- **Stated problem**: Extend the blog post about the stolen passport in South Africa, picking up right after its final sentence.

Monday, 23 November 2009

The highs and lows of another week in South Africa

Hello lovely readers...I hope you are all still out there!

Please leave a comment so I know someone is reading this thing!! It’s hard when you are talking to a wall...or rather, ‘posting’ on one.

Well it feels like an age since I wrote on here, lots has been happening, both good and bad...so I have been rushing around. Firstly, the lovely shopping trip I wrote about last time...turned out to be not such a success. The next day, the Sunday, as I was on my way out for the day to a friend’s baby’s baptism, I realised my passport wasn’t in my handbag. I was out for the whole day worrying about it and when I got home at 9pm I turned my house upside down looking for it...unsuccessfully. I went to bed hoping it was just that I was too tired and searched again in the morning. I looked everywhere! All round the Home and in the cars, asked all the children...then I went to town and went to all the shops I had been to. By this point I had run through all my memories of where I had seen my passport and what I had done, playing it over and over again in my head. I knew that I had it on Friday afternoon, and that it was gone by Sunday morning.
Playing over the trip to town on the Saturday I realised that was when it must have gone. I remember that there was a bit of a strange encounter with a man just outside the Kodak shop where I was going to collect my photos. It was quite busy in the mall and this man was standing very close behind me, so close that he stood on the back of my heel, but I remember it was weird because he did it a second time and didn’t apologise. It was odd the way he was so close to me, it wasn’t that busy...I thought he was trying to get round me so I tried to move out his way but he stayed right behind me...he bumped into me twice. I was trying to get out his way and I kind of staggered into the Kodak shop. I checked my bag for my phone and purse and when they were both there I didn’t think about it again. But now I am positive that is what happened...he must have thought he was taking a wallet or money, little did he know that it was a passport which is pretty useless to him but the most essential thing in MY life! So frustrating!

So on Monday I went round all the shops and asked the managers and security guards but no one had found anything. Then I went to the Police station to enquire but nothing had been handed in, so I filed a theft report and got an affidavit. I had spoken to the British embassy and knew that I needed a police report number to register a stolen passport and get a new one. The police station was a bit of an experience...the one in town is probably the tallest building I have seen round here...it is maybe 5 stories high, that is a skyscraper in African terms! Inside it was like a tacky 80’s hotel lobby, lots of fake orangey marble, plastic plants and dodgy prints in chintzy frames on the wall...at slightly wonky angles. I had to join a queue of about 6 people which was leading to this black marble-topped counter, kind of like a bar! It didn’t look like a police station at all...it was like they had just taken over use of a hotel, just removed the room key box from behind the encounter and there you have it! I was called forward to see a man who was about 50, wearing thick plastic rimmed glasses and a black leather jacket. He looked like a crap car salesman, but I guess he was some kind of police officer...He didn’t say anything to me when I approached...and I didn’t know how to start this kind of conversation! So I tried the traditional Zulu greeting of ‘Hello, how are you?’ the reply to which was a blank stare and silence...so...not the way to approach a policeman apparently! Then I just rambled out my story and he gave me a form which was the affidavit, to fill out what happened. I wasn’t even sure if he was understanding my English...so I just went to write down what I had said.

- **Material provided**:
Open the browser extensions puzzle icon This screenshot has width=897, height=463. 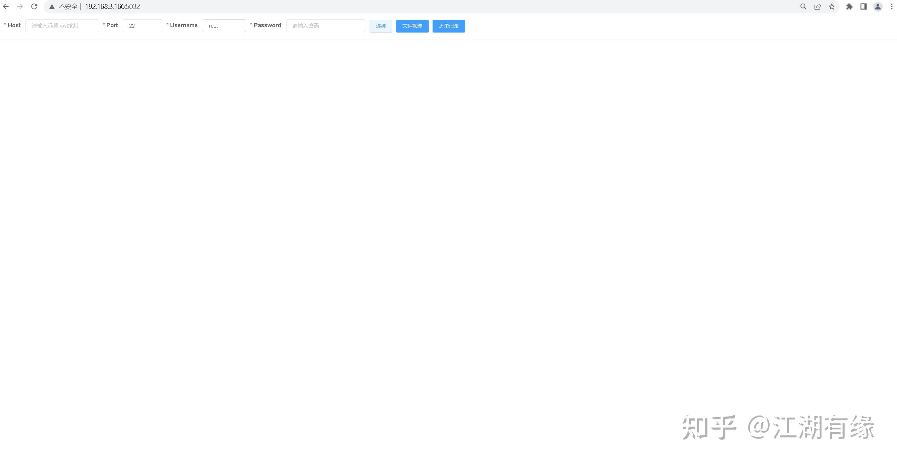(850, 6)
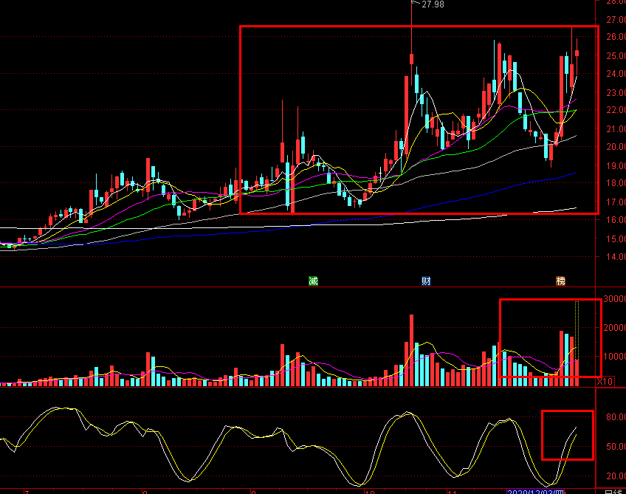Click the orange 榜 marker icon

tap(561, 281)
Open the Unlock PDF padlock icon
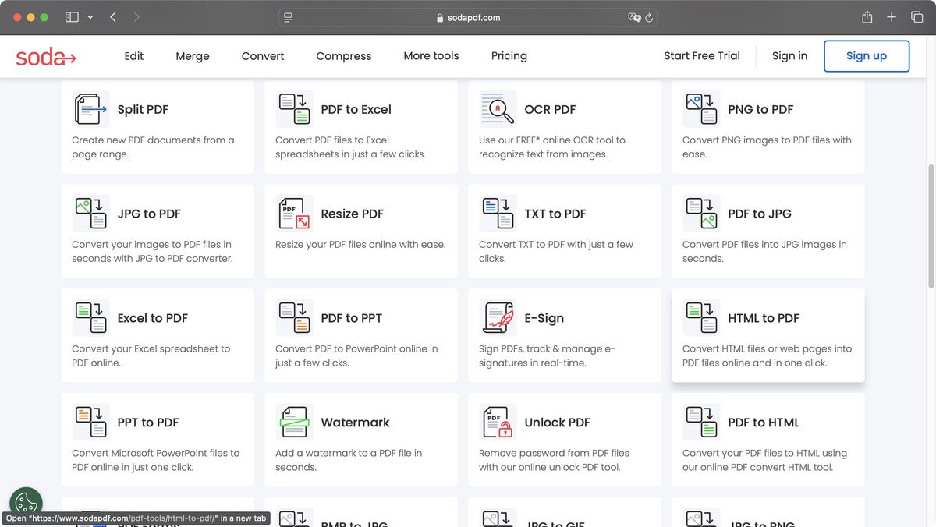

- **Result of this exercise**:
I had to sit on this stool at a low black marble counter with three little kind of cubicles where you could write without anyone looking over your shoulder. It was facing a big mirror sunk into this strange bit of low wall...probably replaced the tropical fish tank that was there back in its days as an African Fawlty Towers.

So I filled it out and waited while the car salesman-police officer wrote out an affidavit with the man next to me. The experience was topped off when the two of them poked their heads round the marble slab to ask for my help in translating the man’s problem from Zulu. They asked me ‘what is a female cow in English?’ I was taken aback as I thought this was some kind of rude comment about me!..when I had recovered from the shock I managed to splutter ‘heifer’ whilst trying not to laugh my head off. Who knows how the car salesman would have reacted to that, considering ‘how are you?’ wasn’t exactly acceptable. I thought I had a problem having lost my passport...but at least it didn’t involve a heifer. Thank God for small mercies eh?

So anyway, I have now sent off to cancel the current passport number and to apply for a new one, I think it will cost about £250 altogether, hundreds of handfuls of my own hair, and about 24hours spent in police stations and home affairs. Hopefully it will take 2 weeks, though I have my doubts considering it takes much longer in the UK and I am on ‘African time’ now...!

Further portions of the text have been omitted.